Standard Chartered Bank has projected that the Central Bank of Nigeria’s Monetary Policy Rate will conclude 2026 at 25%, according to a research note released on Wednesday. The forecast indicates a significant reduction from the current rate of 26.75%, reflecting expectations of easing inflationary pressures and a gradual pivot by the CBN toward supporting economic growth.
Inflation Deceleration Drives Forecast
The London-headquartered lender’s analysis points to a steady decline in Nigeria’s headline inflation rate, which it expects to average 21.5% in 2026, down from an estimated 24.8% in 2025. This disinflation path, driven by tighter monetary conditions and base effects, would allow the CBN to begin an easing cycle in the second half of 2025, according to the bank.
“We see the CBN cutting rates by a cumulative 175 basis points between H2 2025 and end-2026, bringing the MPR to 25.0%,” the report stated. The bank emphasized that the pace of easing would be data-dependent, with the CBN likely to prioritize inflation control in the near term before shifting focus to growth.
Growth Concerns and External Factors
Standard Chartered also highlighted that Nigeria’s economic growth, projected at 3.2% in 2026, remains below potential, providing further impetus for monetary easing. However, the bank cautioned that external risks, including global oil price volatility and capital flow dynamics, could influence the CBN’s decisions.

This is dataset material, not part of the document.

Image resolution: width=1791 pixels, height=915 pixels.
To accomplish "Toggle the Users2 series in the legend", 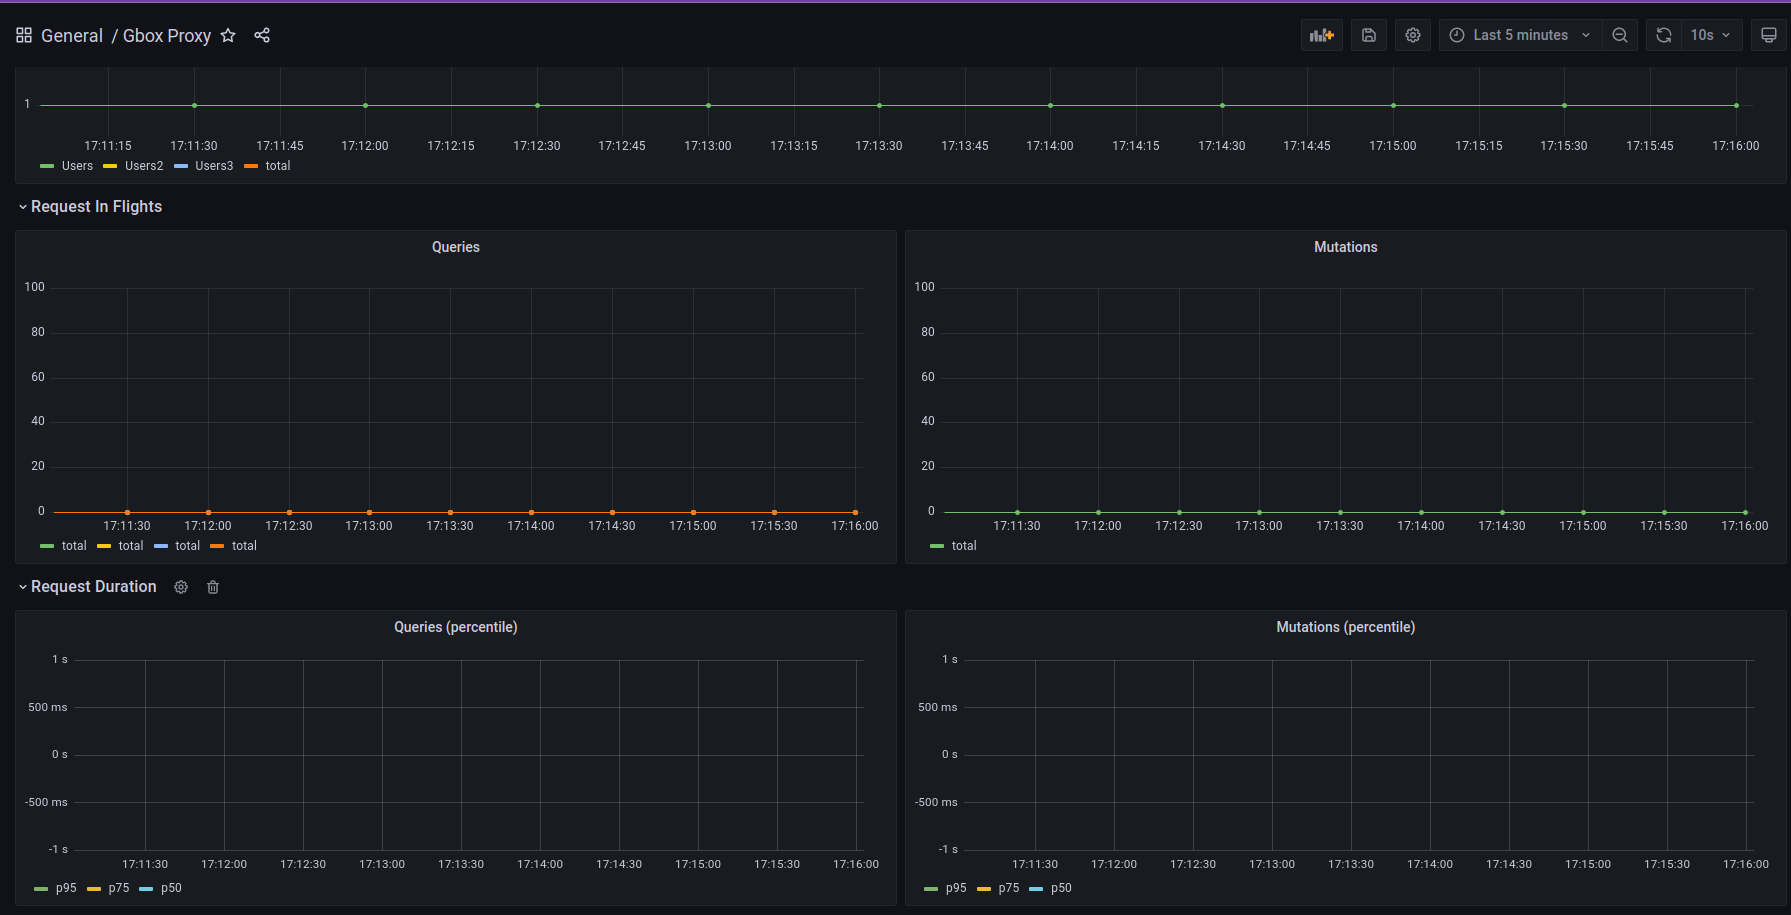I will coord(143,166).
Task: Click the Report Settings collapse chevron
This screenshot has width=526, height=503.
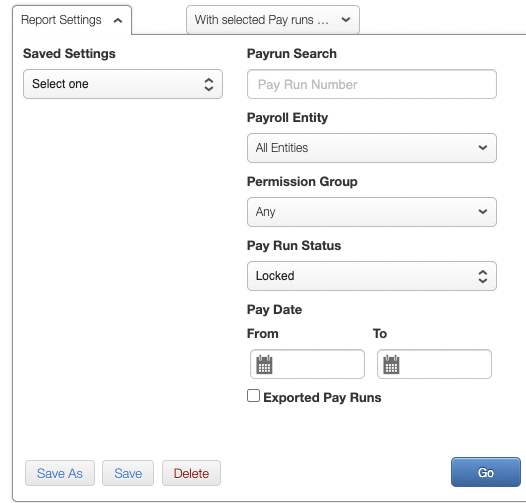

The report noted that the CBN has maintained a hawkish stance since 2022, hiking rates by a total of 1,250 basis points to combat inflation. With inflation now on a downward trajectory, the central bank is expected to gradually unwind some of those hikes.
Market Implications
The forecast has implications for fixed-income investors, who may anticipate lower yields on naira-denominated instruments as the CBN eases. Standard Chartered advised clients to position for a steepening yield curve, with short-term rates falling faster than long-term rates.
“We expect the CBN to cut the MPR by 50 basis points in H2 2025, followed by 125 basis points in 2026,” the bank added. The projection aligns with broader market expectations of a policy pivot, though some analysts argue that the CBN may move more cautiously given persistent structural inflation drivers.